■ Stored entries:
=-=-=-=-=

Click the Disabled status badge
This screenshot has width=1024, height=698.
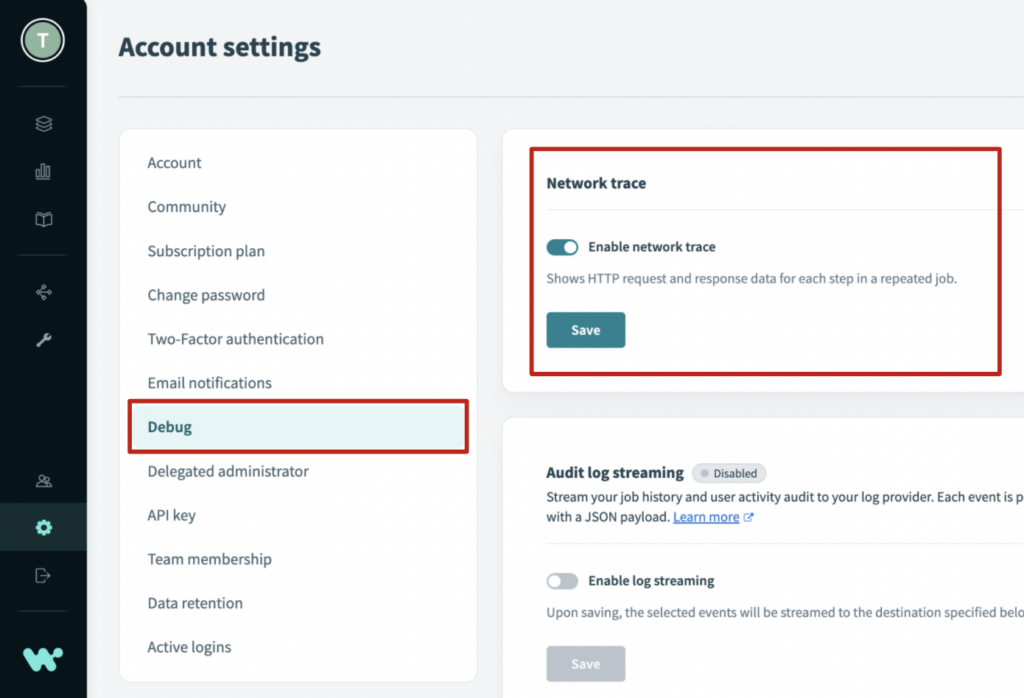(x=729, y=473)
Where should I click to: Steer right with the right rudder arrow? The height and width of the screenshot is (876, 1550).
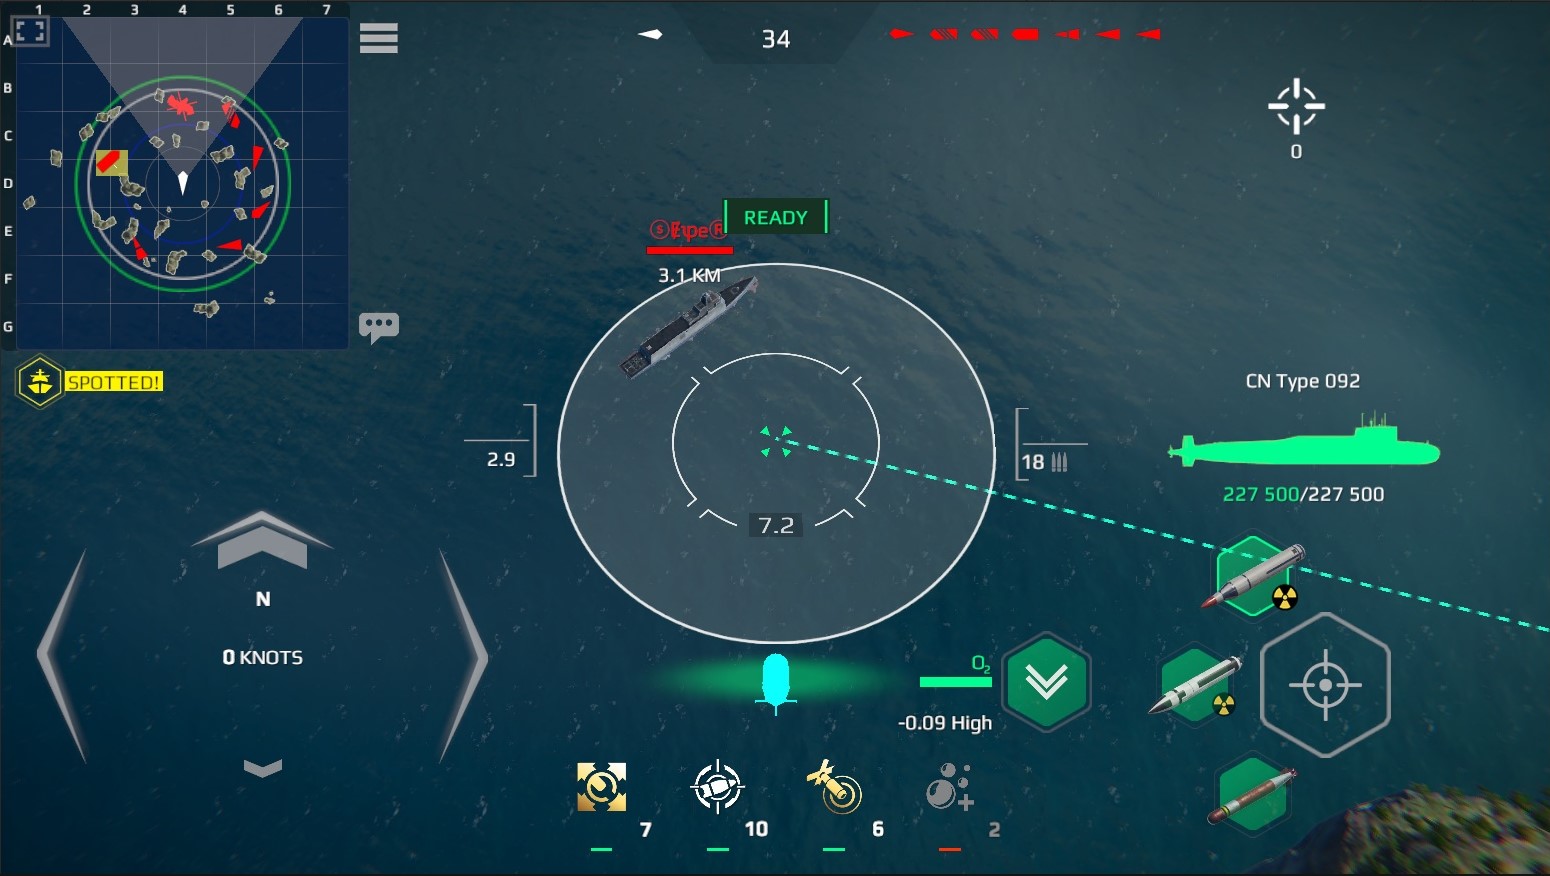[462, 656]
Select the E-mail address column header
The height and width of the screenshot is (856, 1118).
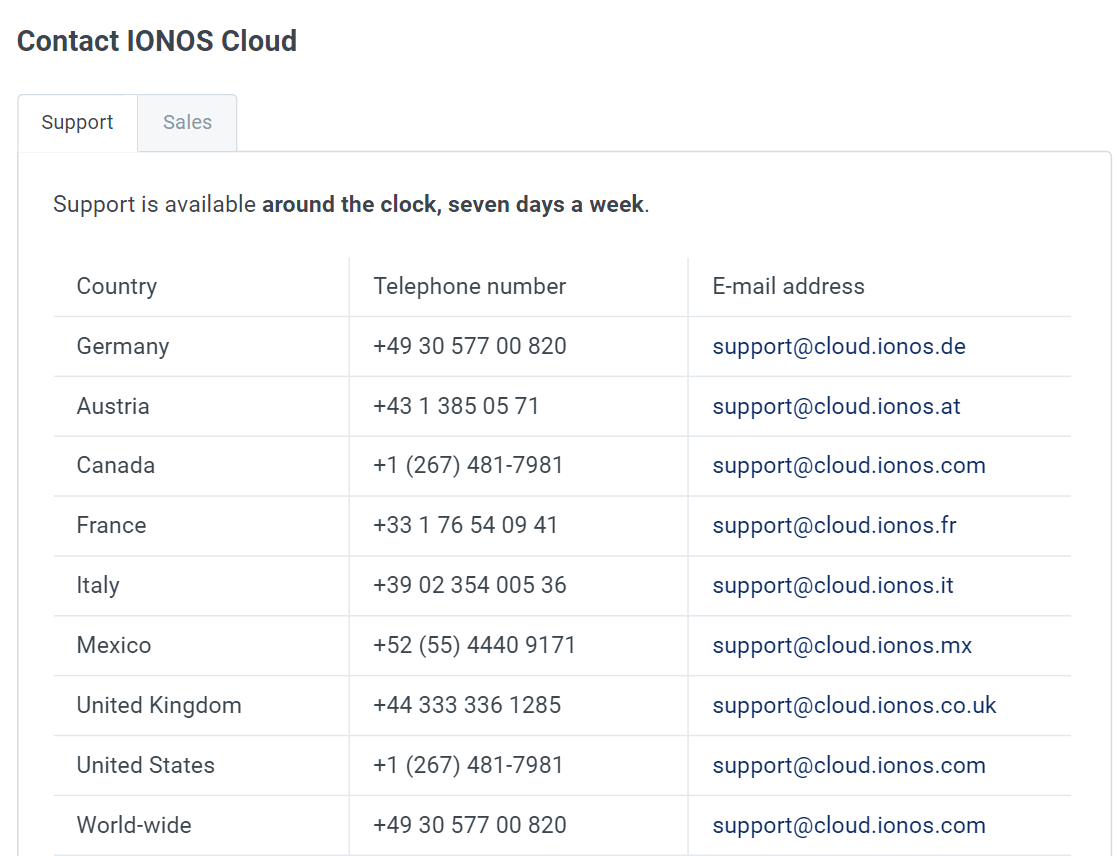[788, 286]
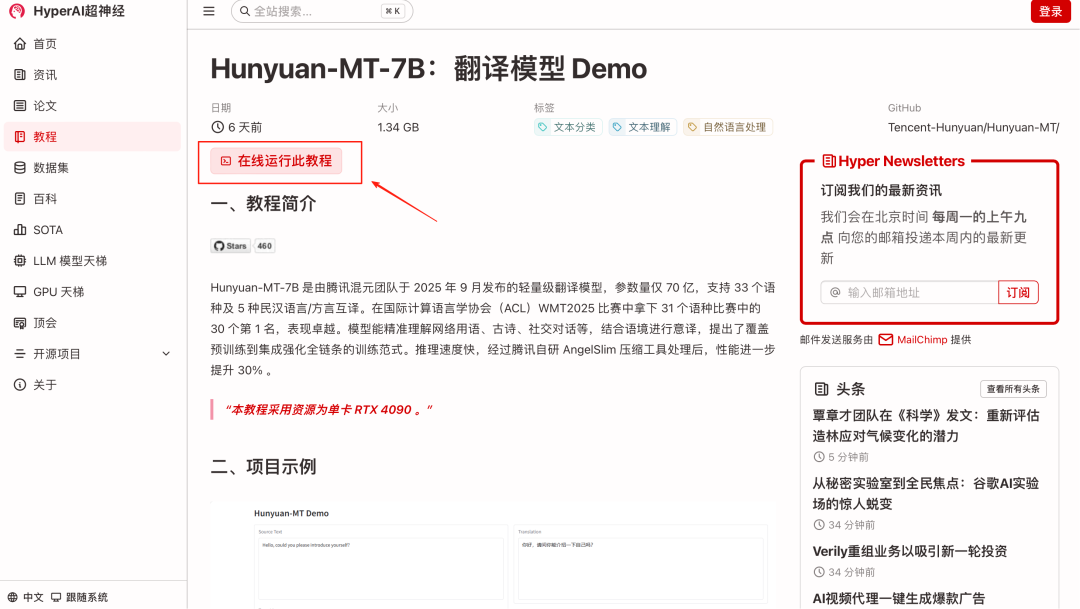The width and height of the screenshot is (1080, 609).
Task: Open the 关于 about page
Action: (x=45, y=385)
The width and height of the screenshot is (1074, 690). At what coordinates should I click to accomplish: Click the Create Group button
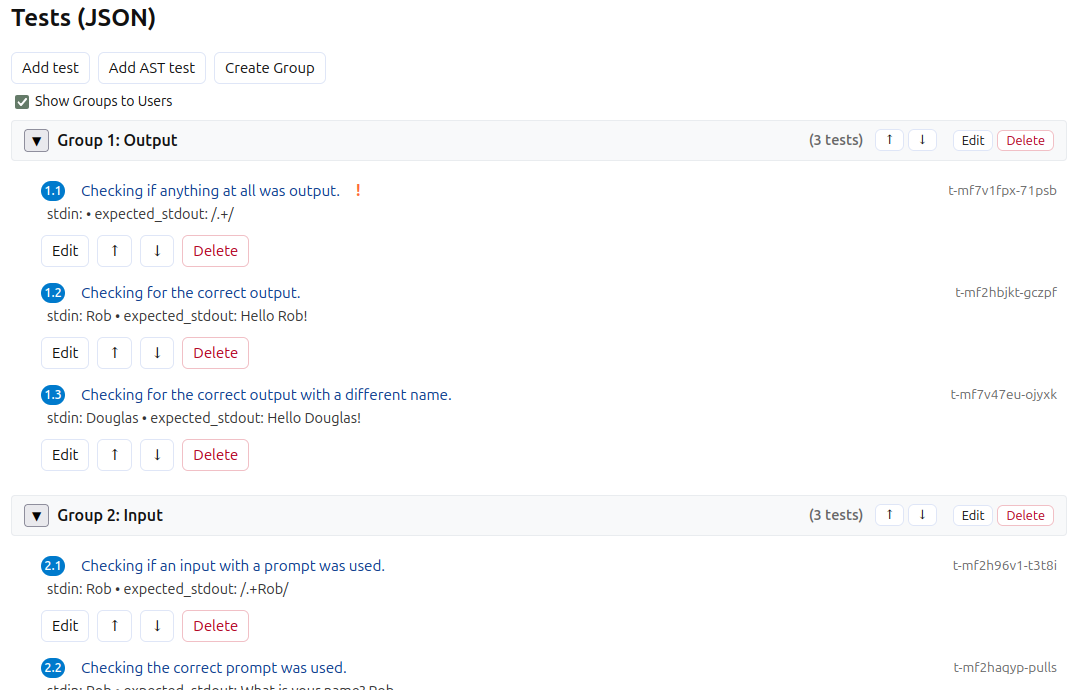click(x=270, y=68)
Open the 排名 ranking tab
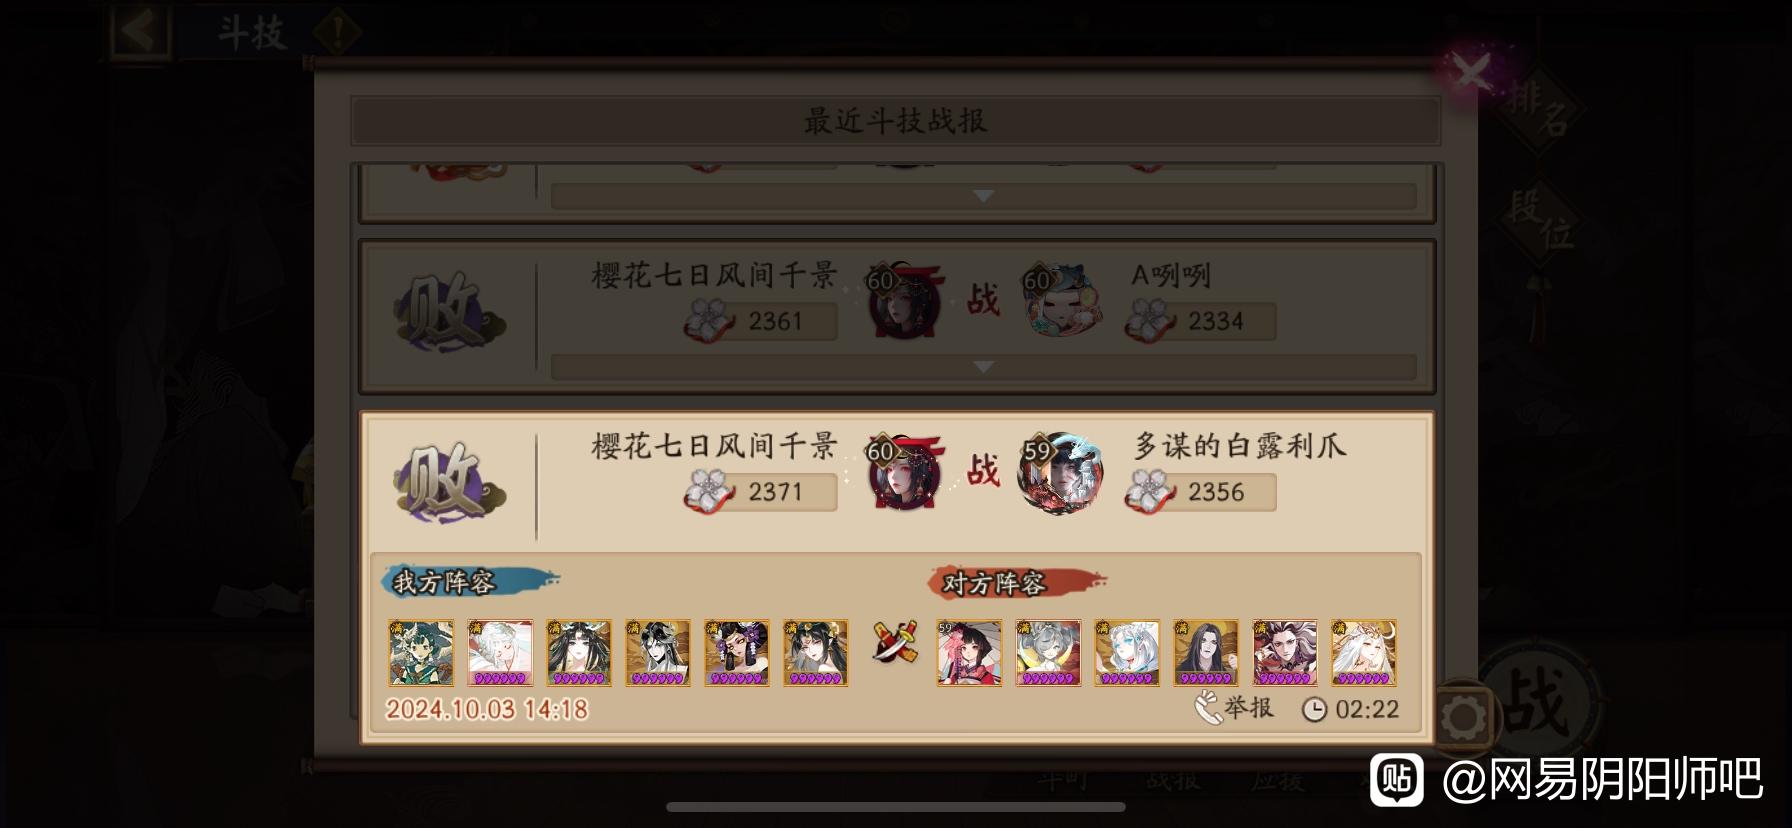Viewport: 1792px width, 828px height. [1540, 108]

=-=-=-=-=

■ Required action:
Only the lines from the start of the records through the line containing "Select the E-mail address column header" should be repeated, word for word, with the pictures left out.

■ Completed task:
Click the Disabled status badge
This screenshot has width=1024, height=698.
(x=729, y=473)
Where should I click to: Steer right with the right rudder arrow? The height and width of the screenshot is (876, 1550).
[462, 656]
Select the E-mail address column header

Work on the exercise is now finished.